8 comments for “Un cantiere libertario?

  1. Luca
    maggio 23, 2012 at 08:20

    ok, proviamo allora.
    punto uno: siamo tutti d’accordo che ai dipendenti pubblici non si spara?

    ….

    seguono 10 ore di dibattito che terminano con un nulla di fatto.

    ciaooooo 😀

  2. daouda
    maggio 24, 2012 at 18:07

    Per vincere serve un centro culturale, un partito, un fronte armato, mobilitazione popolare e finanziamenti.

    Almeno così si fanno uccisioni mirate e siamo tutti contenti…

  3. daouda
    maggio 24, 2012 at 18:08

    In ogni caso non si vincerebbe…

  4. fabristol
    maggio 24, 2012 at 23:36

    Per Daouda

    non credo che Carlo Lottieri né il sottoscritto -e credo di parlare anche per Luca- abbiano parlato di partito. Il libertarismo è incompatibile con la democrazia.

  5. daouda
    maggio 25, 2012 at 15:03

    Guarda che quello che truffa lo stato e si fà dare sussidi agisce bene oggettivamente poiché così facendo si riappropria di quel che versa.

    Il problema è sempre , prima di tutto, l’intenzione. Lo stato non solo và assetato, ma và proprio inculato.

    Quando in gioco ci sono i principi, si deve fare la guerra, c’è poco da fare, e l’arte della guerra prevede la dissimulazione.
    Quanti però sono disposti a rendersi conto che molto di quel che hanno è strategicamente utile alla statualizzazione delle vite ed all’indottrinamento?
    Chi rinuncerebbe?

    Onore a te ed a voi. Gente come voi crea gente anche co me.Ma se il residuo non è una stronzata, siamo arrivati al punto che le cose vanno fatte per testimonianza.

    Se dietro l’anarcocapitalismo abbiamo il progressismo culturale da un lato e l’utilitarismo economicista dall’altro, l’anarcocapitalismo E’ ARMA “LORO”.

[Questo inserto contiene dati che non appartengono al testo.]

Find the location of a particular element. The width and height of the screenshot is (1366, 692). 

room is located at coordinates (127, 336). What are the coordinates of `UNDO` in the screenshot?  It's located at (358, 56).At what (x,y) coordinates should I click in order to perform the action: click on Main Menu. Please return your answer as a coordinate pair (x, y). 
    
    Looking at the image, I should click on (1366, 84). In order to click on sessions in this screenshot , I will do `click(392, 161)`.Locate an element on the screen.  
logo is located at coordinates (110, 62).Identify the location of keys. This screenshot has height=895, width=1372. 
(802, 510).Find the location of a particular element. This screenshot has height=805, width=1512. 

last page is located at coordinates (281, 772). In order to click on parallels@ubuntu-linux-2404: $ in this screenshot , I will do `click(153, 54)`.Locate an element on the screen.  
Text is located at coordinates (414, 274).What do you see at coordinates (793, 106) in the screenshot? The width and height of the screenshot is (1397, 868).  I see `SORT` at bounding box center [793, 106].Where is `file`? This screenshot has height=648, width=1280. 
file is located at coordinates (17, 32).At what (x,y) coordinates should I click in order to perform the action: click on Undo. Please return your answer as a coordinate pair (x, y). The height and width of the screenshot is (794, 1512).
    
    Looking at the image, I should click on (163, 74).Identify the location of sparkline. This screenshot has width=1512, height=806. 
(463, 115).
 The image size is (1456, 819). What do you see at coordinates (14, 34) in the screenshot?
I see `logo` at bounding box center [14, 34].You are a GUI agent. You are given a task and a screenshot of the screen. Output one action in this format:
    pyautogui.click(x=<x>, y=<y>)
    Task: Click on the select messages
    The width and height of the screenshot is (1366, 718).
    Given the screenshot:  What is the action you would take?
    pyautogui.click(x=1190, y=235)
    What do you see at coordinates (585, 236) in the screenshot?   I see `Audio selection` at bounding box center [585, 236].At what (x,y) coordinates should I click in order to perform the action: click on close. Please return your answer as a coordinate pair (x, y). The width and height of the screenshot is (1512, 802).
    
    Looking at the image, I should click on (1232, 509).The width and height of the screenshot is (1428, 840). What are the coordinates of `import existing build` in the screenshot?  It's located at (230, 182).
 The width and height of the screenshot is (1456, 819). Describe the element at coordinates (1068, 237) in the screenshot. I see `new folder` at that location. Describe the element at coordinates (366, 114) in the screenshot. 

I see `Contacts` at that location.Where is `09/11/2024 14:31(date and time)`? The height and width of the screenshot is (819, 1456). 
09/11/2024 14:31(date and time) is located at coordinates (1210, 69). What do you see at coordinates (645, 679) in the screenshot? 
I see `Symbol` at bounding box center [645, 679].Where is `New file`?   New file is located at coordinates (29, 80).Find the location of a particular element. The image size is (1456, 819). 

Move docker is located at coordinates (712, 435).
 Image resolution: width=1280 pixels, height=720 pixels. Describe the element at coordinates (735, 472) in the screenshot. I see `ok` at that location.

    Non sono per nulla i fatti a dimostrarlo, quantunque ogni individuo spesso incarnando tali deviazioni le conferma, ma le contraddizioni in sé.

    Non è perché tra vent’anni si possa dire “avevo ragione” che scrivo.
    E’ proprio perché vorrei fosse possibile qualcosa di diverso.
    Ma ciò prevede una coalizione che prima di essere cantiere deve essere comunità.